Round 2, Match 2: “Love Story” (#4, from Fearless) vs. “Teardrops on My Guitar” (#11, from Taylor Swift)
Even though it’s only an 11th seed here, “Teardrops” is Swift’s biggest hit from her self-titled, making this the oldest possible Country Taylor match. And “Teardrops” handily wins, because “Love Story,” while a great radio single, retrospectively lives all the way under “You Belong With Me.” Plus, not that my opinion sways a lot here, but “Teardrops on My Guitar” kicked off my favorite Taylor Swift sub-genre: helplessly watching everything pass you by (see also: “The Story of Us,” “I Wish You Would”). “Teardrops” makes the Final Four.

Round 2, Match 3: “You Belong With Me” (#2, from Fearless) vs. “Mine” (#10, from Speak Now)
A few paragraphs ago, I said that “Shake It Off” was guaranteed to be one of Swift’s two most enduring songs. Its counterpart is “You Belong With Me,” an absolute monster of a song that has serious pathos in addition to being one of Swift’s catchiest hits (just try not to singalong to “So why can’t you see-eeeee-eee?”). “Mine” could maybe chase down a win against any of the other Fearless singles, but “You Belong With Me” is just too solid and quintessentially Swift to lose. To invoke another March Madness archetype, this is that game where the unassuming low-seed that clawed its way this far gets tossed into the sun. “You Belong With Me” belongs in the Final Four.

Round 2, Match 4: “I Knew You Were Trouble.” (#5, from Red) vs. “Blank Space” (#3, from 1989)
The second round ends with a clash of the titans. Both “I Knew You Were Trouble.” and “Blank Space” were their respective albums’ flagship singles: not the leads, but the ones that eventually defined the era. “I Knew You Were Trouble.” proved that Swift could hijack a contemporary trend for her own end. This marked a departure from “We Are Never Ever Getting Back Together,” which was fairly down the middle as far as radio sounds went; the only risk involved was that it wasn’t even country in passing. But CMA sweetheart Taylor Swift throwing dubstep drops into a single?
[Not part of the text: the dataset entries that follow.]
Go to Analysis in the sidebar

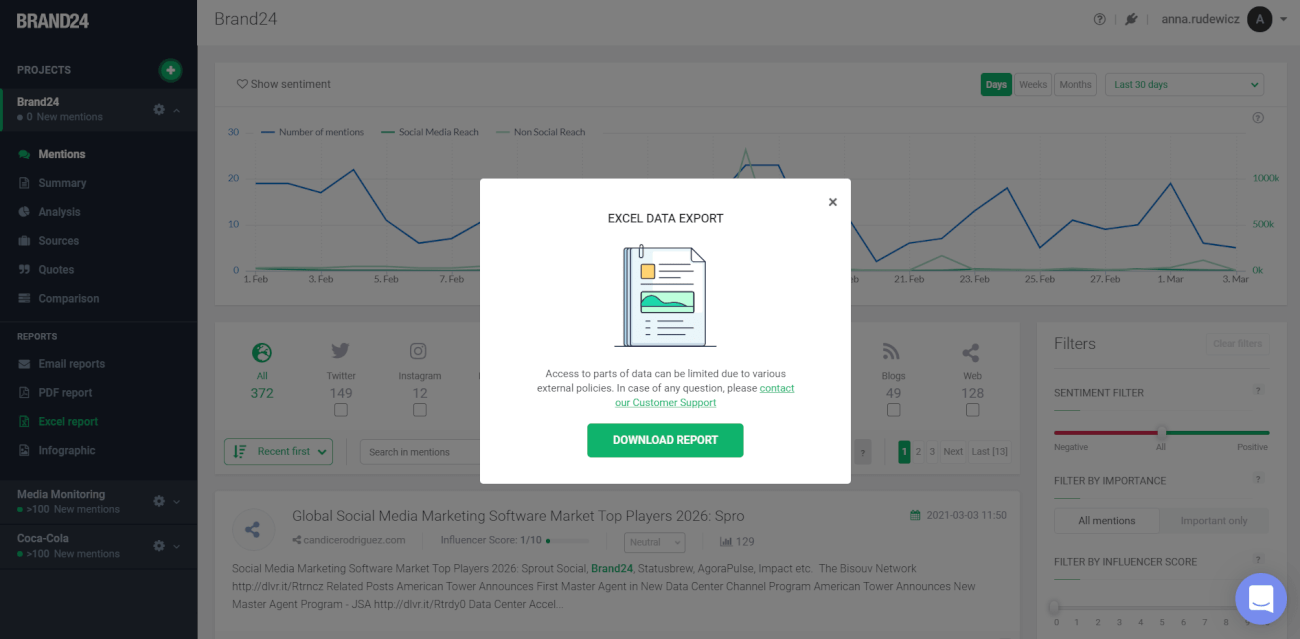[x=59, y=212]
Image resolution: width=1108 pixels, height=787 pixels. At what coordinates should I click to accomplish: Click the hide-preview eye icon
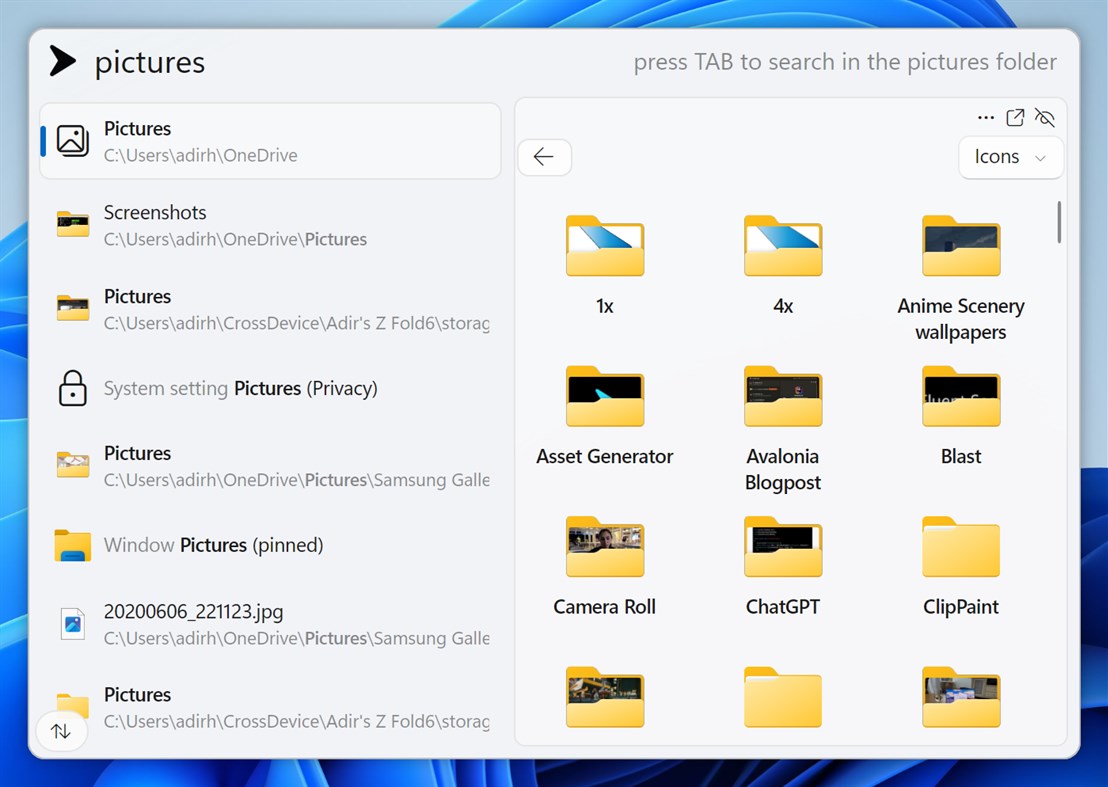point(1044,117)
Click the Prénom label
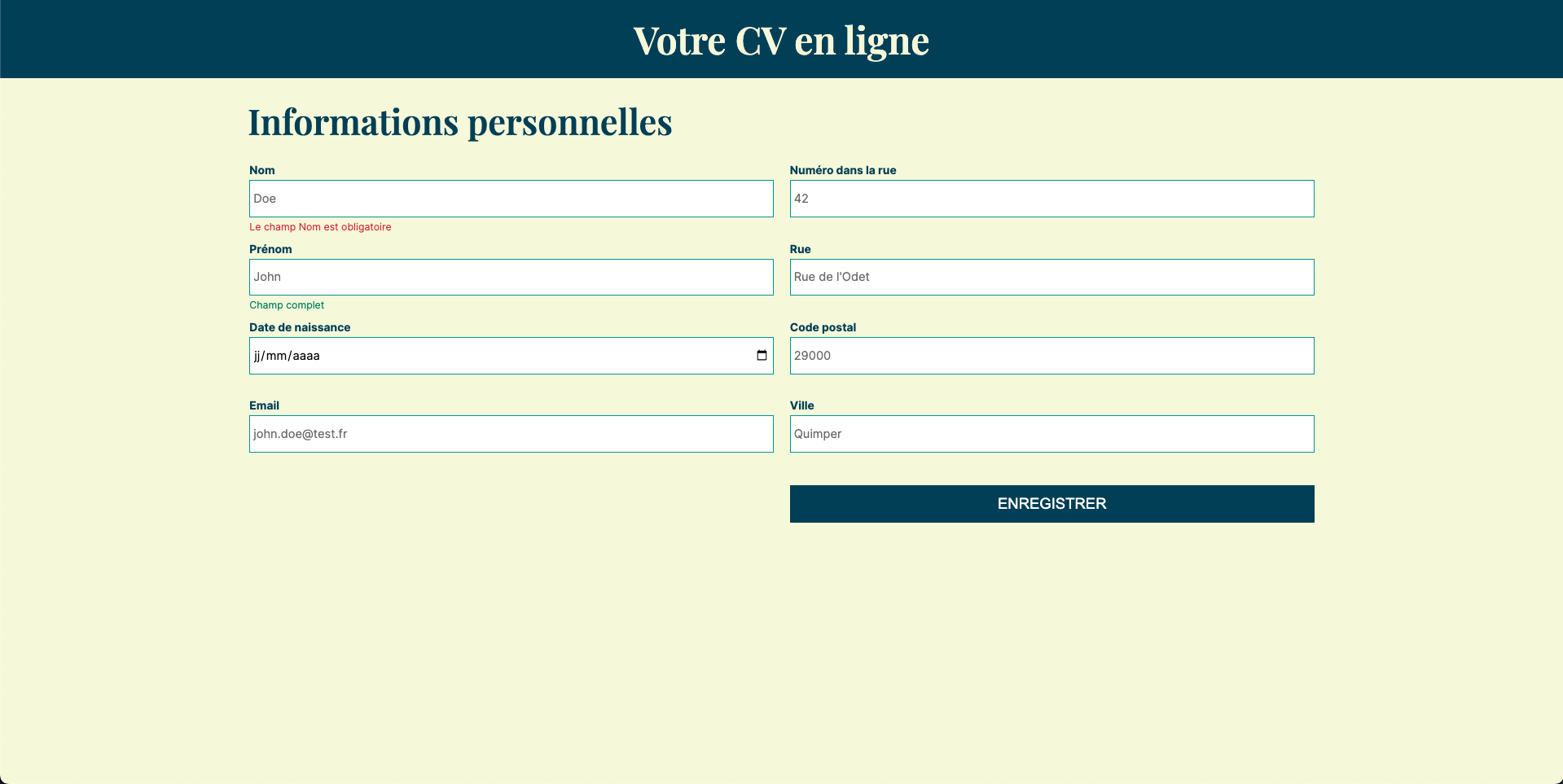Viewport: 1563px width, 784px height. point(270,249)
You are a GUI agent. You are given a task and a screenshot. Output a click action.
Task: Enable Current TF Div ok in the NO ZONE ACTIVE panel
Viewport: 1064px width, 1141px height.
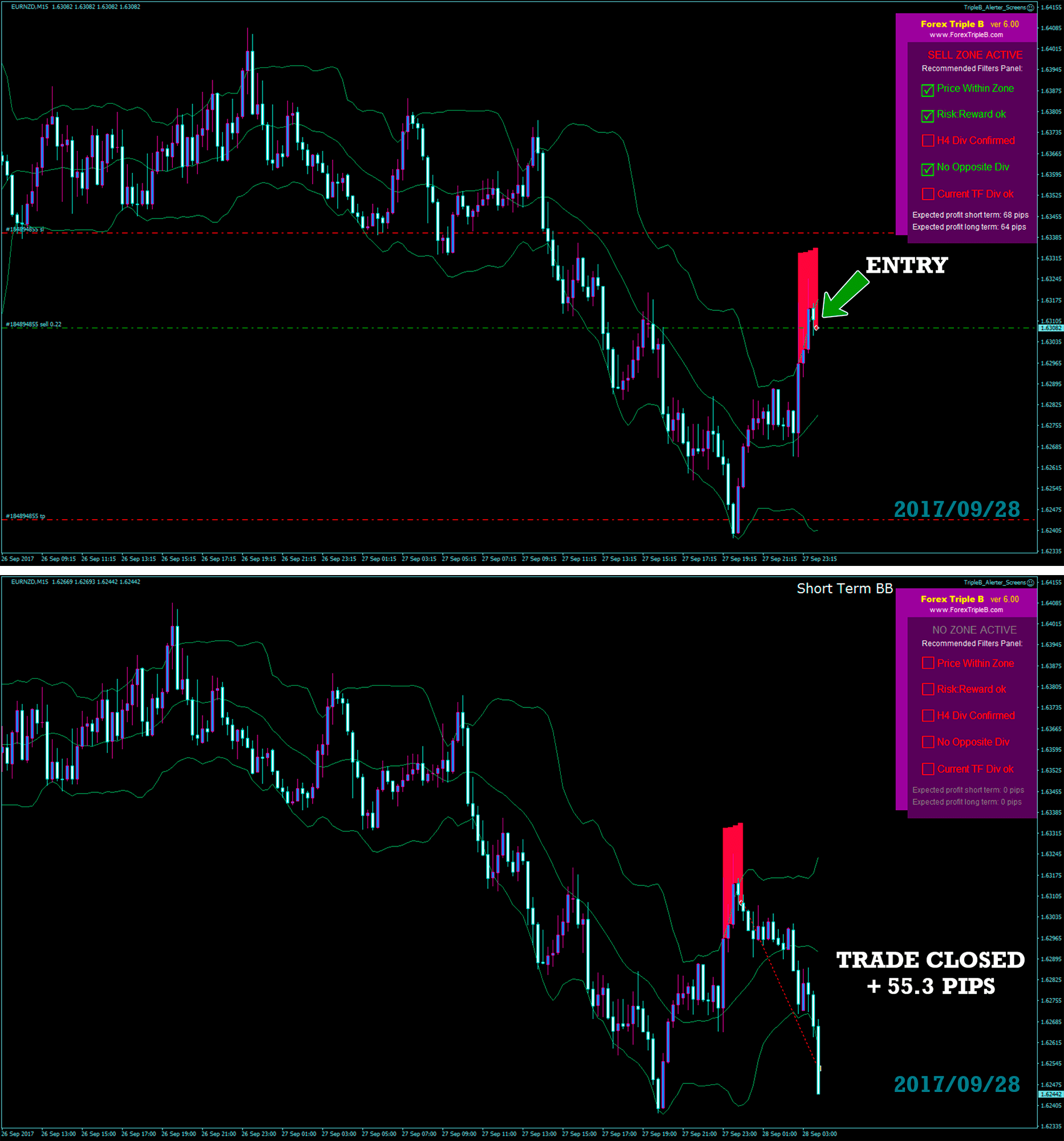tap(928, 769)
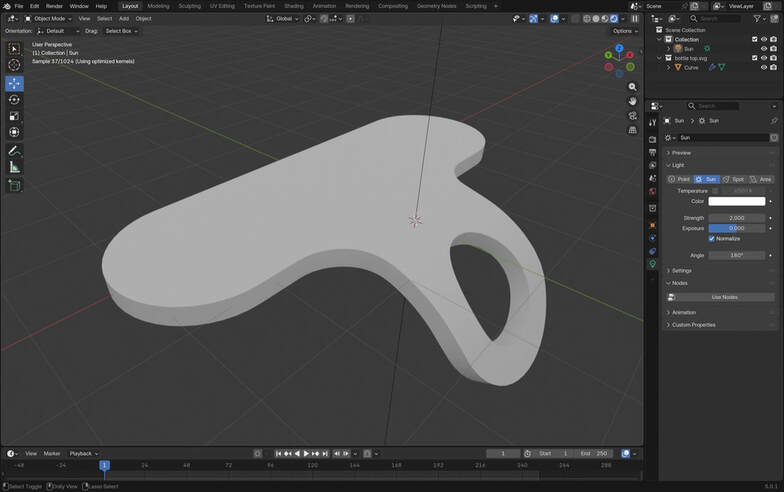This screenshot has height=492, width=784.
Task: Toggle the camera view gizmo icon
Action: pyautogui.click(x=632, y=115)
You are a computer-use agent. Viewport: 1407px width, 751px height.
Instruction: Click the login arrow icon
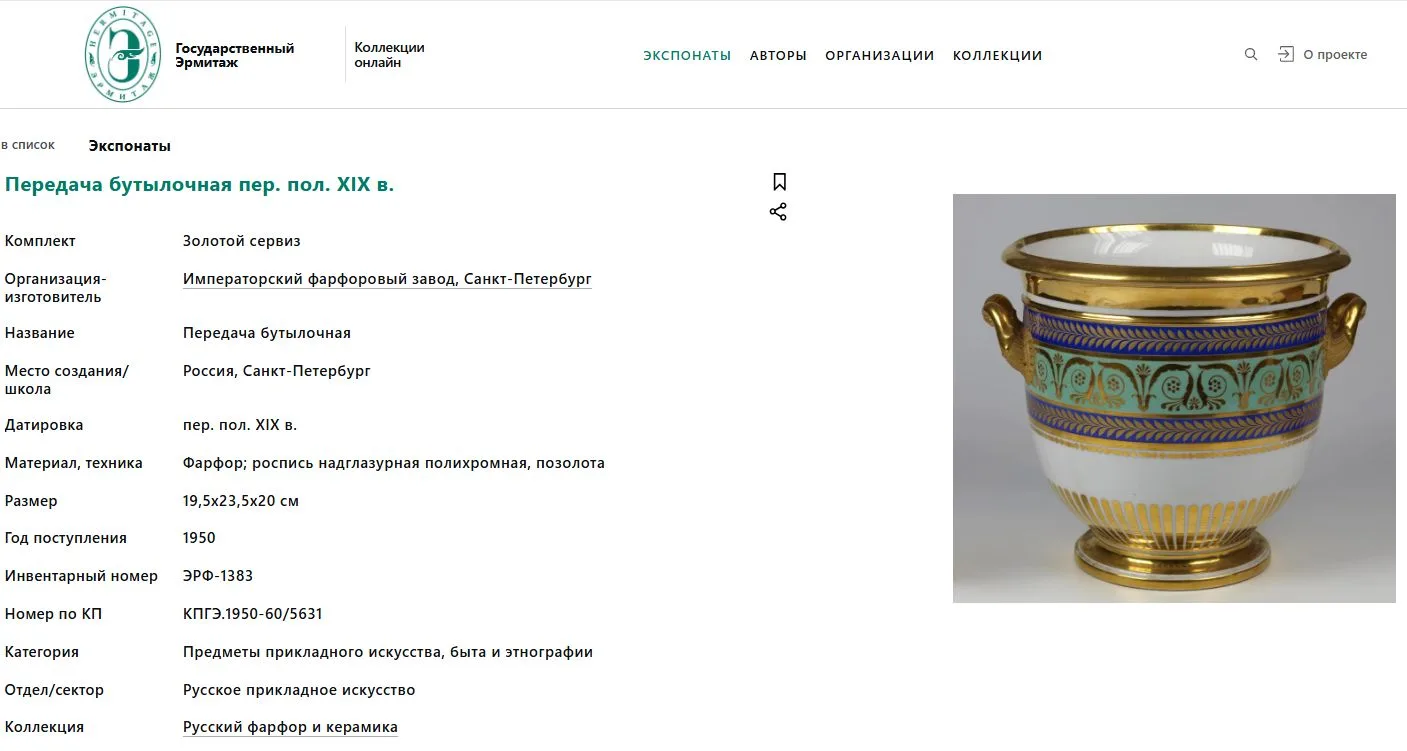click(1286, 55)
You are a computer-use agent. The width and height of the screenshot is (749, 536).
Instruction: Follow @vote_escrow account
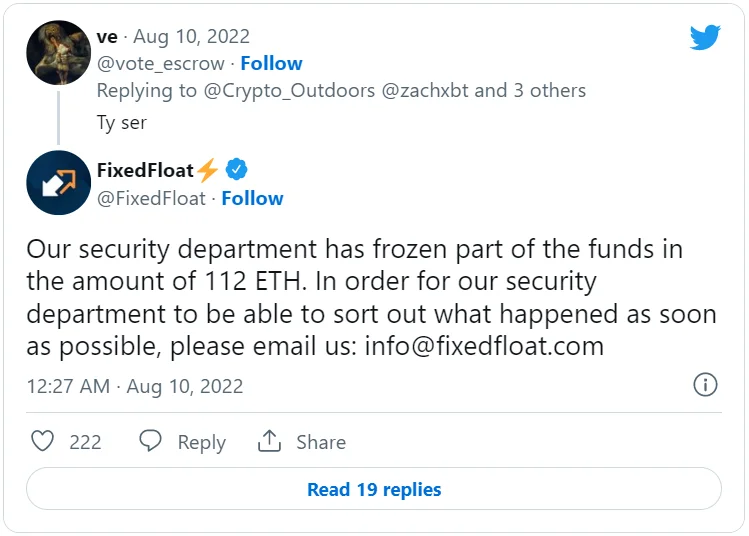pos(271,63)
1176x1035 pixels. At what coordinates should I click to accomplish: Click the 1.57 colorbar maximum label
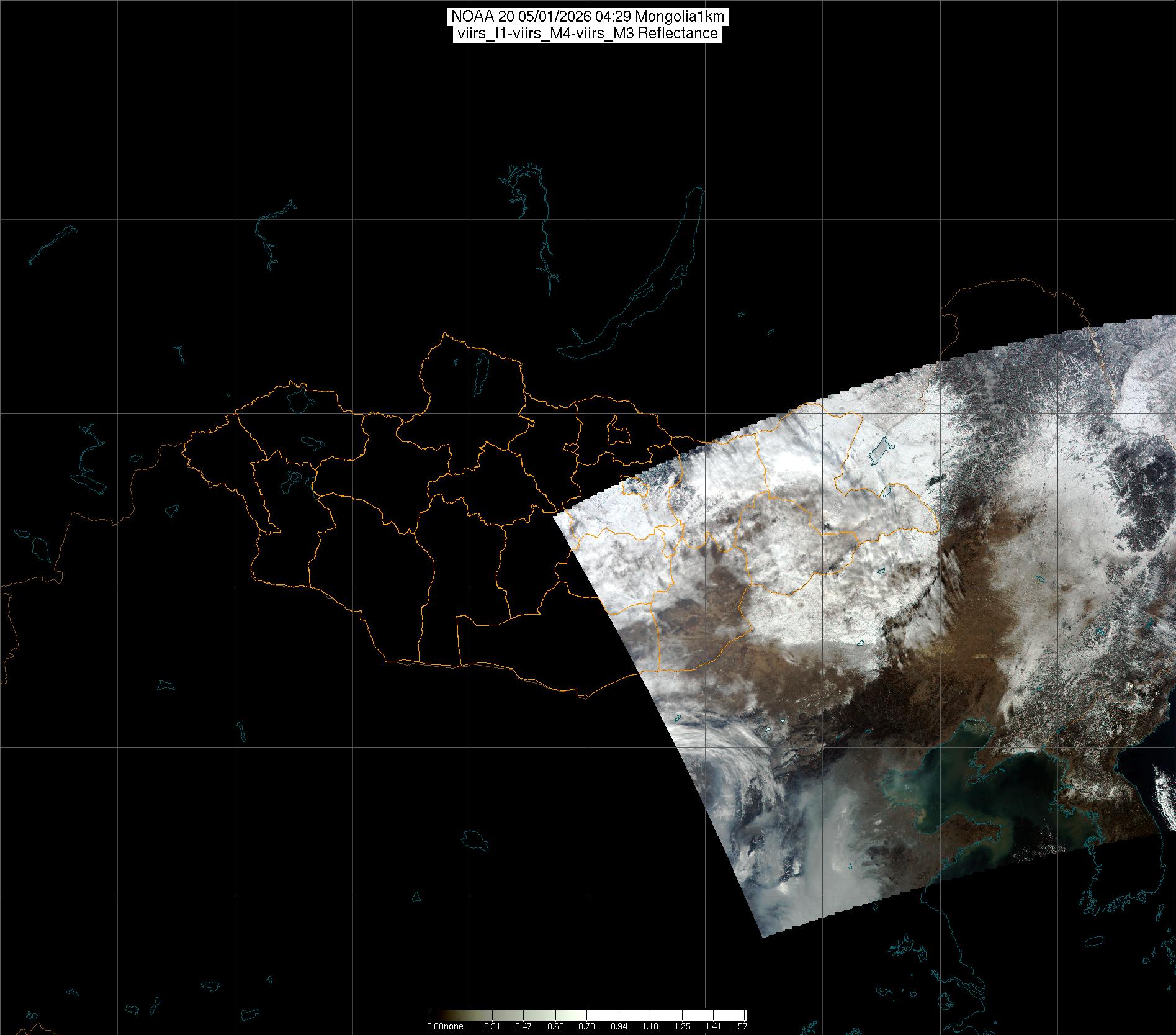coord(739,1026)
That easily could have backfired.

Okay, so as I’ve mentioned before, I don’t really like “Blank Space,” but even I remember thinking, “Yeah, this is happening” when it started taking off in late 2014. “Shake It Off” might have broken the ice for Swift’s “first official documented pop album,” but “Blank Space” was what proved that she had pop staying power. It quickly eclipsed “Shake It Off”’s stint at the top of the charts, and solidified her arrival at pop’s center. “Blank Space” also marked, somehow, a new high in Swift’s popularity since it and its whip-smart video didn’t just look at Taylor Swift, Actual Person, but confronted Taylor Swift, Media Construction, blurring the two into one, self-aware reflection (if you squint, this is also where the road to Reputation begins). A few dubstep drops ain’t got nothing on that, as “Blank Space” rounds out the Final Four.

Final Four: “Style” (#9), “Teardrops On My Guitar” (#11), “You Belong With Me” (#2), “Blank Space” (#3)

Round 3, Match 1: “Style” (#9, from 1989) vs. “Teardrops On My Guitar” (#11)
And so one Cinderella run has to come to an end, but which?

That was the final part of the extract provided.